ACTION ITEM —
Print the entries once more, unchanged.

DATA UNDER STUDY —
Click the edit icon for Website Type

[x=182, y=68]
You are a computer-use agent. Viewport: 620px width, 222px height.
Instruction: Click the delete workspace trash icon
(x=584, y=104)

REPLY TO THE TASK —
Click the edit icon for Website Type

[x=182, y=68]
You are a computer-use agent. Viewport: 620px width, 222px height.
Instruction: Click the delete workspace trash icon
(x=584, y=104)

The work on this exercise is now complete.